(1968, Milán, Italy)
Paolo Ventura, is an Italian photographer dedicated above all to miniature photography. He studied at the Brera Academy of Fine Arts in Milan and currently lives and works at NYC.
Ventura grew up in Milan with summers spent on the peaks of eastern Tuscany. His father, Piero Ventura, was the author of children’s books during the 1970s and 1980s. In the late 1980s, Ventura attended the Brera Academy of Fine Arts.
In the early 1990s he began working as a fashion photographer. In a few years I was working with fashion magazines such as Elle, MarieClaire, Amica, Vogue Gioiello, among others.
In the late 1990s, ten years after his career, Ventura gradually left the world of fashion photography and moved to New York to pursue his personal artistic path. In her studio in Brooklyn, she began to build and photograph small dioramas about World War II in Italy, based on memories and stories from her grandmother.
In 2006 he published “War Souvenirs”, a collection of this work, with a foreword by the American writer Francine Prose. This work was followed by a series of exhibitions around the world. In fact, the BBC included Ventura’s works in the documentary on photography: “The genius of photography” (2007).
Three years later, he started his second great project: “Winter Stories” (2009), which became a book published by Aperture with a foreword by Eugenia Perry.
In that same period, he began working with different galleries in New York and in Europe, followed by exhibitions and acquisitions of museums and photographic institutions around the world. In 2010, the United States Library of Congress purchased a collection of 142 Polaroids from their “War Souvenirs” series, and the Boston Museum of Fine Arts purchased a print of their “Winter Stories”.
In the following years he created other projects such as “The Automaton”, published by Dewi Lewis in 2012 and “Behind The Walls” by Danilo Montanari Editore.
In 2010 he returned to Italy, to Anghiari, a small town in Tuscany. There, in a former field study, he began working on his “Short Stories” project using his family as photographic subjects. In 2016, Aperture published a collection of this work in a book titled “Short Stories”.
In 2012, the Museum of Contemporary Art of Rome (MACRO) presented a solo exhibition of Ventura’s work titled “Lo Zuavo Scomparso”. Punctum publishes a book with the same name.
Canadian filmmaker Helen Doyle included Ventura’s work in her 2013 film “An Ocean of Images.” In the same year, Swiss television dedicated a short documentary to Ventura’s work that was broadcast on Swiss national television.
In 2015, Dutch documentary filmmaker Erik Van Empel directed a full-length documentary about Ventura titled “Paolo Ventura: The Vanishing Man”, which won The Prix Italia in 2016 as the best film in the TV Performing Arts category .
In the same year, Ventura began his first collaboration in theater.

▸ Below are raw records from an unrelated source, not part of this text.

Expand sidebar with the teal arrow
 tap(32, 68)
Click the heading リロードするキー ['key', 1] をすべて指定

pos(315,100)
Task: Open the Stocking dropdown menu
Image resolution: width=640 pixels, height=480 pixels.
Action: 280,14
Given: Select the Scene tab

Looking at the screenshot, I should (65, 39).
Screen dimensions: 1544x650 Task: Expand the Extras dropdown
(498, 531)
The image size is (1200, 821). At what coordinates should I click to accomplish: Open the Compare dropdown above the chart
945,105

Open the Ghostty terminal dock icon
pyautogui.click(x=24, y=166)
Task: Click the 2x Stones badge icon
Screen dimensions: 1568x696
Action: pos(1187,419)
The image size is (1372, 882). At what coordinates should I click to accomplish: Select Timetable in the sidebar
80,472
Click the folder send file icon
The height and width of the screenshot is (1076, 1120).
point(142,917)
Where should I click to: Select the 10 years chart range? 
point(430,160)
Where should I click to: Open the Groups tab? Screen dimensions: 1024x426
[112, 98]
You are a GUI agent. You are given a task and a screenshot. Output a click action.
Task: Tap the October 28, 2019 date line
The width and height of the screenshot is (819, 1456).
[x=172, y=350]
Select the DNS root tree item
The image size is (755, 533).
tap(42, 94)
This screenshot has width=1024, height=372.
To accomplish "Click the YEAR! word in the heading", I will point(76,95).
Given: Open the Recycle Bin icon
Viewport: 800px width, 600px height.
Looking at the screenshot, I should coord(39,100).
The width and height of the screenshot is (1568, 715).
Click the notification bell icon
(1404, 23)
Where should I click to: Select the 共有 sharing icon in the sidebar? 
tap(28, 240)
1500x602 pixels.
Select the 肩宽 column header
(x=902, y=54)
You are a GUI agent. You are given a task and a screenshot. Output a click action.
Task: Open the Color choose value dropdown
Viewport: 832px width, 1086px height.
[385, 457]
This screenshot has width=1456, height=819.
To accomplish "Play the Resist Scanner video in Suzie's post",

Working with director Rob Ashford, he became aware of the set design for Rodgers and Hammerstein’s “Carousel” at the Lyric Opera of Chicago. In 2016 Ventura continued his work in theater, collaborating with director Gabriele Lavia, to create the stage and costume design for Ruggero Leoncavallo’s opera “Pagliacci” at the Teatro Regio in Turin.
Ventura visualizes situations and visions that no longer exist but that he would like to photograph, so he started building models by hand. Create miniature buildings and also create the characters in their traditional vintage costumes that he himself makes. It also creates the trees and all the components of the image. In the end, he manages to create stories full of magic.